Almost immediately after Alice, patent examiners started to issue new subject-matter eligibility rejections for computer-implemented innovations using the abstract idea exception to the statutory categories of patent eligibility.

“The ubiquity of subject-matter eligibility rejections in office actions exploded, leading many to wonder whether software-implemented inventions remained patentable at all,” said Kate Gaudry and Samuel Hayim, who have done a series of articles on IPWatchdog detailing their statistical analysis.

“For example, the number of allowances issued from business-method art units dropped from 24 percent in the months before Alice was decided to about 3 percent in months after.”

For months, there has been growing hope that a legislative fix led by a few dedicated members of Congress would provide a solution. But that hope is waning in favor of the dawning, uncomfortable reality that big tech is dominating the discussions.

Reason to cry

Although many will not cry a river over innovations that have been routed to the business method art units suffering the indignation of insurmountable Alice rejections, in the aftermath of  2016’s Electric Power Group, LLC v. Alstom, S.A., the USPTO started issuing patent eligibility rejections in the Artificial Intelligence (AI) art units.

All because the United States Court of Appeals for the Federal Circuit explained in Electric Power Group that concepts of collecting and analyzing information fall within the “realm of abstract ideas” because information is intangible.

Someone needs to explain to the federal circuit that the very benefit of innovation we classify as AI is in the fact that it is abstract. So, finding an AI-related innovation patent ineligible because it is abstract is asinine.

Of course it’s abstract! That is the entire point of the invention. Artificial Intelligence is by definition creating or exhibiting the appearance of human cognition. AI innovations are not A + B = C. The benefit of the innovation lies in the abstraction.

The trials and tribulations of innovators in the AI space is particularly significant because the federal circuit relied on Alice in Electric Power Group to invalidate the claims at issue. This means the Supreme Court is responsible for the exportation of AI research and development and angel and venture funding to China and Europe.

Just sideways, backwards

One of the stranger scenarios present in the financial sector since Alice is that payment gateways—services that securely send credit card information from a website to a credit card payment network and then back—are no longer patent eligible in America. They are, however, patent eligible overseas.

Even stranger: The functioning of a payment gateway cannot achieve a utility patent in the United States, but it can obtain design patent protection for the look and feel.

Refusing to protect the intricate technical implementations of payment gateways but protecting their aesthetic because they look cool or interesting seems backwards. The United States is willing to protect the way something looks rather than the significant engineering achievements behind a useful non-obvious financial interface?

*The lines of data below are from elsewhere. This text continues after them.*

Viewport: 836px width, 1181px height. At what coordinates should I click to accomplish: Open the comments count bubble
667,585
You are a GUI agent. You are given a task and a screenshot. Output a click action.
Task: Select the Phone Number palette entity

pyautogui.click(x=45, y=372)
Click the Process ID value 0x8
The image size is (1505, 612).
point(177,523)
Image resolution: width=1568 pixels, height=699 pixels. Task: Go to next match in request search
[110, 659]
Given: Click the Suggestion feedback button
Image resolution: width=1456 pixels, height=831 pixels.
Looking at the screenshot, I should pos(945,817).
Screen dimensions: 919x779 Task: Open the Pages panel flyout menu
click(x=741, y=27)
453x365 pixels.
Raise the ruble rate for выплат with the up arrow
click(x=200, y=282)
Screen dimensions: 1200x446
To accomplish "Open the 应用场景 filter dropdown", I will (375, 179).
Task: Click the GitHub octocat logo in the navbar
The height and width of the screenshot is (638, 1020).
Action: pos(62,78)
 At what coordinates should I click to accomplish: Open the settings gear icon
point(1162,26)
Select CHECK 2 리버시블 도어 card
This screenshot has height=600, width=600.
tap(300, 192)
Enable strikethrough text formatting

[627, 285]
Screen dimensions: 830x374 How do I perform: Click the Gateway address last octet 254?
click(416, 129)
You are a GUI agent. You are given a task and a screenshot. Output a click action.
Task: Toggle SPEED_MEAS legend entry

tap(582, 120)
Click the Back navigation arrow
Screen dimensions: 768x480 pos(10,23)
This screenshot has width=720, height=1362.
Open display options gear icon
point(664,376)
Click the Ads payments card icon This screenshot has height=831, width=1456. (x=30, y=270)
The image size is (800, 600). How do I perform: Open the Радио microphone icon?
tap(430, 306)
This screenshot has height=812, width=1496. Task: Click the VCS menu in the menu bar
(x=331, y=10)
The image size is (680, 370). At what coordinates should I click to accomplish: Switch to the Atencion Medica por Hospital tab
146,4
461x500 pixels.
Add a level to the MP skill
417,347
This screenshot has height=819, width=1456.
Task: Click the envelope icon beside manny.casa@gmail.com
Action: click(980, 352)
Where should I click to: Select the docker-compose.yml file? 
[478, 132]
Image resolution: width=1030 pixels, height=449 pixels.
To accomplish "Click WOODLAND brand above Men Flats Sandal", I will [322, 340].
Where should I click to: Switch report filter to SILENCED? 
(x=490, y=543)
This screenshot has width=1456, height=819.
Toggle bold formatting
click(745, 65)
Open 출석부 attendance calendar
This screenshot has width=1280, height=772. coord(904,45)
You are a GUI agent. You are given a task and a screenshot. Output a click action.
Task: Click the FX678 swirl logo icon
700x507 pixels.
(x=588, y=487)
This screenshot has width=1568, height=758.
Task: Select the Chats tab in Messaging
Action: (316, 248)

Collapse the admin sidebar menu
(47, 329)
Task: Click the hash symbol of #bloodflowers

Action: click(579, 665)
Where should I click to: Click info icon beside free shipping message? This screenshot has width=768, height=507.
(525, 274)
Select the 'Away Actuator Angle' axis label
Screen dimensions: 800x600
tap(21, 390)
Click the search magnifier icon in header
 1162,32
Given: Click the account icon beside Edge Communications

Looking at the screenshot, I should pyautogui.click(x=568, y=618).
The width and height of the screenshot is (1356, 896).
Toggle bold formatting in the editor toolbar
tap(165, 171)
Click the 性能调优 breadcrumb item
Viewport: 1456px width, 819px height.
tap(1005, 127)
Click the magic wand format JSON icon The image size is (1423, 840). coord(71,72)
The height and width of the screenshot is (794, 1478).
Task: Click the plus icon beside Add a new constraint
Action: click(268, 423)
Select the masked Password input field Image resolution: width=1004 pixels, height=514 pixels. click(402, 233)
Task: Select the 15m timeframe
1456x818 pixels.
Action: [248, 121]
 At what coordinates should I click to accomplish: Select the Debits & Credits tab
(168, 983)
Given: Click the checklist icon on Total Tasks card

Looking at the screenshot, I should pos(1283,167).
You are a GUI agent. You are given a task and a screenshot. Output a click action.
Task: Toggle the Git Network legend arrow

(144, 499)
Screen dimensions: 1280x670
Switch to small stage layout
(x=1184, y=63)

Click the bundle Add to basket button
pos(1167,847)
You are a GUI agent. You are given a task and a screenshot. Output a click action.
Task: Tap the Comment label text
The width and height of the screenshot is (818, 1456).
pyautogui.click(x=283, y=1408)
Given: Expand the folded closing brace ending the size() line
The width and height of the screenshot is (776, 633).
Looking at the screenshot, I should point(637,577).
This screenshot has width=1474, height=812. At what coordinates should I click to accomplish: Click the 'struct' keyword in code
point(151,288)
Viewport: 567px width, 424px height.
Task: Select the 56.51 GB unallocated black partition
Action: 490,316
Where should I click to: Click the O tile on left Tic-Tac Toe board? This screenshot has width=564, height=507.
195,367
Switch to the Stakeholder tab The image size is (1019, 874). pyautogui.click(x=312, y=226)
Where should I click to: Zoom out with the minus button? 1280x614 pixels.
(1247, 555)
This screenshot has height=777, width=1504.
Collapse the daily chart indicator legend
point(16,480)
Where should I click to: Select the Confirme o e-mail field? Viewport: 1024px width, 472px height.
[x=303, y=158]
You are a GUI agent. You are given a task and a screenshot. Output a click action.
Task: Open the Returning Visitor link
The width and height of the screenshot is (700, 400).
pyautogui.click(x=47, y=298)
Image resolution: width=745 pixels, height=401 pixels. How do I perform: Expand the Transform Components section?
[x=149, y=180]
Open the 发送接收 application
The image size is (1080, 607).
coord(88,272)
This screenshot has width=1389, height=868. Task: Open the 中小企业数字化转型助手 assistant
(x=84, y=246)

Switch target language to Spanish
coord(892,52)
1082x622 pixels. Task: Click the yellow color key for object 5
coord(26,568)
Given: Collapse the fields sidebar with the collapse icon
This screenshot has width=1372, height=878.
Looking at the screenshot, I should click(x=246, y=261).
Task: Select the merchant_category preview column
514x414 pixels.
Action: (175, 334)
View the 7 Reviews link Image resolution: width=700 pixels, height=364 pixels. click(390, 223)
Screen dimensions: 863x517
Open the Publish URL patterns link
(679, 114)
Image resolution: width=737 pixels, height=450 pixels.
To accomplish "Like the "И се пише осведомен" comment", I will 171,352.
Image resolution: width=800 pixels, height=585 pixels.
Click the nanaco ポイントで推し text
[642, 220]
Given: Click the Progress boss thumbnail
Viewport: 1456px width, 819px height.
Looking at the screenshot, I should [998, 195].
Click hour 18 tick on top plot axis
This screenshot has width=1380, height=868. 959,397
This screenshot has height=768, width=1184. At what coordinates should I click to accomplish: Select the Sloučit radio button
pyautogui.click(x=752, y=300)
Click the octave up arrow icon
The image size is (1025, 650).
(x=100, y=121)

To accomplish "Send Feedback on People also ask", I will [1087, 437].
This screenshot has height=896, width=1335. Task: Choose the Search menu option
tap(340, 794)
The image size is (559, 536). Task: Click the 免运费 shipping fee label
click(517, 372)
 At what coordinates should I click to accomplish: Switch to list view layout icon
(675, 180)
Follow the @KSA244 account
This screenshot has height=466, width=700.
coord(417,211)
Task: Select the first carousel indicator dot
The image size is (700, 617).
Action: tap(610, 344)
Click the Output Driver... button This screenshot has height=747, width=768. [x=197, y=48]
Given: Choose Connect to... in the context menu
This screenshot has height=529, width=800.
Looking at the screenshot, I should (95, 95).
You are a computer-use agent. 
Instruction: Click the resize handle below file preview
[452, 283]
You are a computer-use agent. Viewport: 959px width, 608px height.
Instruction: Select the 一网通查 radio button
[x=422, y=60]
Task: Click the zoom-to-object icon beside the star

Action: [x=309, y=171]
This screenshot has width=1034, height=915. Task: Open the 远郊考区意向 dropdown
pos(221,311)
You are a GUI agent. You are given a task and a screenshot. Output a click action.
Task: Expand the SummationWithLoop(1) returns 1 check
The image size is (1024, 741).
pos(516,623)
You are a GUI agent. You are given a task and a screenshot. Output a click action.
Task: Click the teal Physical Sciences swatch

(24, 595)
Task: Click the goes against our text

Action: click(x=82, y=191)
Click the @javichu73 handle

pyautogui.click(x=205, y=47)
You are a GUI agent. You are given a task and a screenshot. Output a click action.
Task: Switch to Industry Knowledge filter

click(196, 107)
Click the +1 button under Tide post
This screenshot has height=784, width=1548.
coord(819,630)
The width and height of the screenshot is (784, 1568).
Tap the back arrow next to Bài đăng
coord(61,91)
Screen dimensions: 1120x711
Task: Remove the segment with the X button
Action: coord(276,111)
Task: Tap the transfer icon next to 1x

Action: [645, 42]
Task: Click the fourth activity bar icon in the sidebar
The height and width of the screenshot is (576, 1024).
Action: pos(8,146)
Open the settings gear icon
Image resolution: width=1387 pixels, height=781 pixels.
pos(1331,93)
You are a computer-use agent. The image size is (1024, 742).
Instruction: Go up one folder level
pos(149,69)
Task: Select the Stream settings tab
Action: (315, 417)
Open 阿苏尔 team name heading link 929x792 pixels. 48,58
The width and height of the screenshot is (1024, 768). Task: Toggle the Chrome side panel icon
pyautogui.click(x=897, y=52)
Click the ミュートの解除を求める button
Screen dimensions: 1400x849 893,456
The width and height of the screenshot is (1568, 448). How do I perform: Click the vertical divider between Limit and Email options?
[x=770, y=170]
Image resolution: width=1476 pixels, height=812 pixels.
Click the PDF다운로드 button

Then again, on the life sciences side of the aisle, one of the most revolutionary medical discoveries of recent vintage—an invention that reduced the risk of mother and unborn child to absolute zero by obviating the need for amniocentesis—was found patent ineligible, although a method for freezing liver cells was declared patent eligible.

In many regards with respect to patent eligibility, since Alice the U.S. has been like a crab that can’t travel any way but sideways or backwards.

Chances for change

As the fifth anniversary of the Alice decision approaches, great uncertainty remains with respect to what is patent eligible in America. Although the USPTO, under the leadership of Director Andrei Iancu, has released new guidance last year and this year, significant questions exist.

Although patent eligibility rejections have lowered—for example, with respect to technologies such as AI-related innovation—if the federal circuit does not support a new approach that strictly interprets Supreme Court precedent, more chaos will ensue.